# Circassian Walnut?



## Chuck In Oregon (Feb 10, 2014)

Do we have a generally accepted definition of what is Circassian walnut? It's a term I see used a lot, mostly to describe figured walnut. 

I believe that most of what is marketed as "real" Circassian is actually grown in Turkey, far from the ancestral homeland of the Circassian people. That homeland is in the western Caucasus mountains. Think south and east of Sochi. I think of it, generally, as walnut from the southern hills of the northern Caucasus range, from the Black Sea to the Caspian. That span produces some spectacular walnut.

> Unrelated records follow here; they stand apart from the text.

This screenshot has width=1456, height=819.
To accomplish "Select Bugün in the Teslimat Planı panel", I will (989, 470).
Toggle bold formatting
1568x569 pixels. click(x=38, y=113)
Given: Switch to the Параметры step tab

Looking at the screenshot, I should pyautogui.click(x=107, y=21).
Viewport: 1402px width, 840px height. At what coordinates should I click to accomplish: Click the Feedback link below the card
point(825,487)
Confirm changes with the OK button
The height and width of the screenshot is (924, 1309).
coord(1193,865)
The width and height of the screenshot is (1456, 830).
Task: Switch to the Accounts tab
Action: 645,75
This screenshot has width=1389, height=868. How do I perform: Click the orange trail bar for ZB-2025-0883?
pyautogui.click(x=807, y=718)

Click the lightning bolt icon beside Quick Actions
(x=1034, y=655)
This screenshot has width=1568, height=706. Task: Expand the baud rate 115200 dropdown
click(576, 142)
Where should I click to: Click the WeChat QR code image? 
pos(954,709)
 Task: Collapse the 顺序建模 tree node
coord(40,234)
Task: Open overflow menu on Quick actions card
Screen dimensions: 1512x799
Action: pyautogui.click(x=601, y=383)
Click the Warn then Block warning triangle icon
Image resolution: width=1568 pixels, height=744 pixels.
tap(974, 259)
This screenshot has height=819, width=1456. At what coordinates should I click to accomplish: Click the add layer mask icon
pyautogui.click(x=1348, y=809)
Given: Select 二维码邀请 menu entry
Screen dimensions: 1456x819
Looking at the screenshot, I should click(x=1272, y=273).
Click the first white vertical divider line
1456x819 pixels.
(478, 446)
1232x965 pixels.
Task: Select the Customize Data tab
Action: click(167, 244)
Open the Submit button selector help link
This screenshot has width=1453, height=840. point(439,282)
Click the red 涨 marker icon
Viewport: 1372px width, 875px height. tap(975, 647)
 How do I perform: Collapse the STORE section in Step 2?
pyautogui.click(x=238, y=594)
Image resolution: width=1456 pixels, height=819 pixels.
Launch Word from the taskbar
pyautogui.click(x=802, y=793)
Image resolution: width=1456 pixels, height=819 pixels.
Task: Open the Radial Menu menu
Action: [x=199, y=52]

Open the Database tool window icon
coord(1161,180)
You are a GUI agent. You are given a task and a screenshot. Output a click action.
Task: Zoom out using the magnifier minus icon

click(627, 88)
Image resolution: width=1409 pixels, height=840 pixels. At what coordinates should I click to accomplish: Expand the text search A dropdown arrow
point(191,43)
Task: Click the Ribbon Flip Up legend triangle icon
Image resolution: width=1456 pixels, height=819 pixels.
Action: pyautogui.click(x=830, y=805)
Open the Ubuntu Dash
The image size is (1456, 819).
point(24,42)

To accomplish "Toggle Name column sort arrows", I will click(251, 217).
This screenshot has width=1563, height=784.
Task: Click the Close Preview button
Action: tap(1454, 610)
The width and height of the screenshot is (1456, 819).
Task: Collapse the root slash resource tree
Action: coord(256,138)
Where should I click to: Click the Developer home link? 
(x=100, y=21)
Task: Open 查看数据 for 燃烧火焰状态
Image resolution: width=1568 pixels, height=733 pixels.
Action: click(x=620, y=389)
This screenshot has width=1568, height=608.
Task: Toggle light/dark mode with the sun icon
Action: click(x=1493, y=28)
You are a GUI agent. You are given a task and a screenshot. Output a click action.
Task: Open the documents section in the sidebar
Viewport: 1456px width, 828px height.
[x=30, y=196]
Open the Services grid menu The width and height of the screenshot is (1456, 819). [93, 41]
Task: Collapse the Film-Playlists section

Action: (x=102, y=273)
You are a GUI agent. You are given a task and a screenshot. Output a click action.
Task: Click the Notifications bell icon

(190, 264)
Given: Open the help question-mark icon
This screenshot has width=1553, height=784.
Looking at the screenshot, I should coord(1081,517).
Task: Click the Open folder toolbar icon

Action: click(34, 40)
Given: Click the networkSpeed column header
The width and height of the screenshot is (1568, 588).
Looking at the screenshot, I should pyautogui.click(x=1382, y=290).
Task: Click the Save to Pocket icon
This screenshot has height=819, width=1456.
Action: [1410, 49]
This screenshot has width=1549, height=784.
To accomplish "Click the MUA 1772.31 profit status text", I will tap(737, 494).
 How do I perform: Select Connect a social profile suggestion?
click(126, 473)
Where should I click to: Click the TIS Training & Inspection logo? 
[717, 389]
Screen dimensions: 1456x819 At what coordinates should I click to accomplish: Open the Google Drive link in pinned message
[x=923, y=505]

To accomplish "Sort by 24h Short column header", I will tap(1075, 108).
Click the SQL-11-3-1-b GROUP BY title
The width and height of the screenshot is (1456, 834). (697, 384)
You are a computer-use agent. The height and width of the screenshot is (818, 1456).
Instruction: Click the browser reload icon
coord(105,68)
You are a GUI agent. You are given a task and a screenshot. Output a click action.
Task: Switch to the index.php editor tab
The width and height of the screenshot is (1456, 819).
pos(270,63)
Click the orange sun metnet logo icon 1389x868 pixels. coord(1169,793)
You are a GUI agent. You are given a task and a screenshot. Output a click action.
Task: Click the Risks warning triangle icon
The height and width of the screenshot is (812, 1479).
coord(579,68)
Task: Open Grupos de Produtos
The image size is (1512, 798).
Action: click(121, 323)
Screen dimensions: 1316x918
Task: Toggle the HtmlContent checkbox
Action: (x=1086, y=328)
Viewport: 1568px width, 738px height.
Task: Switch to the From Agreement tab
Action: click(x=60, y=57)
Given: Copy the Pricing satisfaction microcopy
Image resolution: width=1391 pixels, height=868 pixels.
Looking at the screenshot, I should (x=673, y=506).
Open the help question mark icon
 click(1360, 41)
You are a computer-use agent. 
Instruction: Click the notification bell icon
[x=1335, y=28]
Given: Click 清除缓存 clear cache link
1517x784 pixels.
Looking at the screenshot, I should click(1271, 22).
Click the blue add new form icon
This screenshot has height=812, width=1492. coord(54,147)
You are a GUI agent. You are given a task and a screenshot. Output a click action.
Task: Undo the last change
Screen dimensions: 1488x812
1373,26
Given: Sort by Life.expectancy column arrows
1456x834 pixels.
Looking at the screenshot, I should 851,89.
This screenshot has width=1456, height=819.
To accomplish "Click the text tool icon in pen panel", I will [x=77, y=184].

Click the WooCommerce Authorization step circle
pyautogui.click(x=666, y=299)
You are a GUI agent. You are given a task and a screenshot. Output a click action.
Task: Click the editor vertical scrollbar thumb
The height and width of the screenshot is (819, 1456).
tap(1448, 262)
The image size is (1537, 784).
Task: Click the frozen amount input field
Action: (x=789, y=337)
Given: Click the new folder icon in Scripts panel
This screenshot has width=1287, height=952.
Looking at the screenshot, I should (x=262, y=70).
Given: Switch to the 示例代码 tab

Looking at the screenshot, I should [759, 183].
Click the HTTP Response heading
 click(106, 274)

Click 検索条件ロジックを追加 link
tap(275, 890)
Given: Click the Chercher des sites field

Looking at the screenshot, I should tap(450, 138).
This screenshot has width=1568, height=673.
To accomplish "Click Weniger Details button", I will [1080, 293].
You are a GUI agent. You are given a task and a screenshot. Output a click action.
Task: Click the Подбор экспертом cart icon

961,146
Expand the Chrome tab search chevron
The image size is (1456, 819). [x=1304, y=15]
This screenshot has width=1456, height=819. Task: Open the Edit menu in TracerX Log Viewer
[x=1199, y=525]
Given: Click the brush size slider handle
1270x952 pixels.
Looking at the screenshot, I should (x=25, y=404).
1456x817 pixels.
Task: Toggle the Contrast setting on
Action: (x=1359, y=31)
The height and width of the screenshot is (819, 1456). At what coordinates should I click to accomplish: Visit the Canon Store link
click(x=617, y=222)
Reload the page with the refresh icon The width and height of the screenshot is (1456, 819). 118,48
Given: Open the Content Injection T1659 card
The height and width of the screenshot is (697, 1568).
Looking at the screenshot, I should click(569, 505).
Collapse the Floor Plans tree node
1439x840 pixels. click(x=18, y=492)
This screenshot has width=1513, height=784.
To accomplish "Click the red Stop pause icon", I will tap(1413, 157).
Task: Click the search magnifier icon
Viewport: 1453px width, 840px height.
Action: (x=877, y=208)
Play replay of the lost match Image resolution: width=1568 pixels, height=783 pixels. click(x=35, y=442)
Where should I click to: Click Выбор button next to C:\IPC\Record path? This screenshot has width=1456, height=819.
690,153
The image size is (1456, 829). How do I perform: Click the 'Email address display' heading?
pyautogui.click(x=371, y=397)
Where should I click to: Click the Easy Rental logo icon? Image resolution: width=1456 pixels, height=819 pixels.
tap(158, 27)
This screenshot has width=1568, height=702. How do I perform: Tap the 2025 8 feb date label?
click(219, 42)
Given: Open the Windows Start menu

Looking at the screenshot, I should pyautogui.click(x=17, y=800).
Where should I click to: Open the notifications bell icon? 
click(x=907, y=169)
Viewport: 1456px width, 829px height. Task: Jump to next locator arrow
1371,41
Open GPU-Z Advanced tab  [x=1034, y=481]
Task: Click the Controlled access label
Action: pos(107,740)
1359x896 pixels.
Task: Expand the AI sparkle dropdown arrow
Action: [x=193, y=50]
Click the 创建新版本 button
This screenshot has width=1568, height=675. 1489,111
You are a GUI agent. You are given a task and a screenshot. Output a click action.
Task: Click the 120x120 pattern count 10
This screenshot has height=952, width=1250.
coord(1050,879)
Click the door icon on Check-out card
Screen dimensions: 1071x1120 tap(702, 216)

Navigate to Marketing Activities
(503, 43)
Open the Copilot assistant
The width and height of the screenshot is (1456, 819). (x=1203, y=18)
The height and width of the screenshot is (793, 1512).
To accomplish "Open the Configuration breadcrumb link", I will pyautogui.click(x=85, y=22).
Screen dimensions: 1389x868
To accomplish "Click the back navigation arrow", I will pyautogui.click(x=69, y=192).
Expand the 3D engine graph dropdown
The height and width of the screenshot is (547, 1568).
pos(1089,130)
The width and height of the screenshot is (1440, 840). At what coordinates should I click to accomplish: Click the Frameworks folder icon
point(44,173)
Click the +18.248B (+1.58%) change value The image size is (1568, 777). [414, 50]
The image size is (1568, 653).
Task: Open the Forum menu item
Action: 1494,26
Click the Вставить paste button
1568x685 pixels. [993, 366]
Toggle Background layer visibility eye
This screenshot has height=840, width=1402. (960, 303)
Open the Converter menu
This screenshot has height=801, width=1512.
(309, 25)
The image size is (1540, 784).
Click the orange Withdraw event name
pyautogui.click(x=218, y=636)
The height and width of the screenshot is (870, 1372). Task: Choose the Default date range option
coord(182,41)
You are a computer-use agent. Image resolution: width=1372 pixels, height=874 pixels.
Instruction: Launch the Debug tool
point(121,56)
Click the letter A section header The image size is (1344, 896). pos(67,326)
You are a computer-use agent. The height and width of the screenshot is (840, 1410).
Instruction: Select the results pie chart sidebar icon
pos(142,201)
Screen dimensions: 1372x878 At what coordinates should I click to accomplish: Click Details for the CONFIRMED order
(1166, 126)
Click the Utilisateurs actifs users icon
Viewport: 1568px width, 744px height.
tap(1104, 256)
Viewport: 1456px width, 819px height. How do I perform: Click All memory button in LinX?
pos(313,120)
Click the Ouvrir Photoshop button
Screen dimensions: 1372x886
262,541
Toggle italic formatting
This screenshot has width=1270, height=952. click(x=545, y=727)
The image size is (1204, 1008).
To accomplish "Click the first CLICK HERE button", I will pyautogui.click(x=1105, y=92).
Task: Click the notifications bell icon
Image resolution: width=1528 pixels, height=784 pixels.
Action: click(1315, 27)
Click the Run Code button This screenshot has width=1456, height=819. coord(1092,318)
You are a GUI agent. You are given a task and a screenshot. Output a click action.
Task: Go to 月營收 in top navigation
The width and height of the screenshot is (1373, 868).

So, anyone care to venture an opinion?

Chuck


----------



## Kevin (Feb 10, 2014)

Only thing I know is that the really good walnut comes from California, Oregon, Wash state, and Iowa. That's all I need to know.

Reactions: Agree 1


----------



## manbuckwal (Feb 10, 2014)

*English Walnut family of stock wood
English thin-shelled Walnut is the most highly prized and most sought after gunstock wood. It is also the most expensive, with some extra fine rifle blanks selling for enormous sums of money.Juglans Regia is it's name (Regia is the Latin word for royal.) It is also called French walnut, Italian walnut, or European walnut. This species probably originated in the Far East or in Asia Minor, and was brought to Persia-where it was later found and introduced to Rome by Roman conquering armies. Eventually it spread throughout Europe. Its wood has good firm texture, and it usually has small pores. It has white bark, produces a sweet tasting nut (the ones commonly found at the grocery store, or in pastry). English Walnut grows an outside sap ring. Within this sap ring is a barely distinguishable ring of light (or bland) heartwood which has not yet darkened, and within the light heartwood ring is the dark heartwood core. The dark heartwood is the center of the tree. This dark heartwood area has the 'Mineral Streak', or what is sometimes called 'Water Marks'. These are the dark lines that give English walnut much of its appeal. We do not have complete scientific understanding of what causes mineral streak in hardwoods; ferrous minerals in the soil may contribute to its occurrence. Mineral streaking occurs in all walnut. Some times in a variety of colors. However, in English walnut, the amount of mineral streaking determines the grade-the more streaking, the higher the grade. English thin-shelled Walnut grows throughout the world. It varies somewhat in appearance, color and texture from one region to another. Variables such as climate, soil, husbandry, etc. will affect the wood. The origin of the wood will in some cases determine if the wood has a different name. So we have walnut referred to as Circassian, Moroccan, Turkish, East-Indian, etc.. Technically speaking though, it's all Juglans Regia, the English thin-shell walnut.*

Reactions: Like 1 | Thank You! 2


----------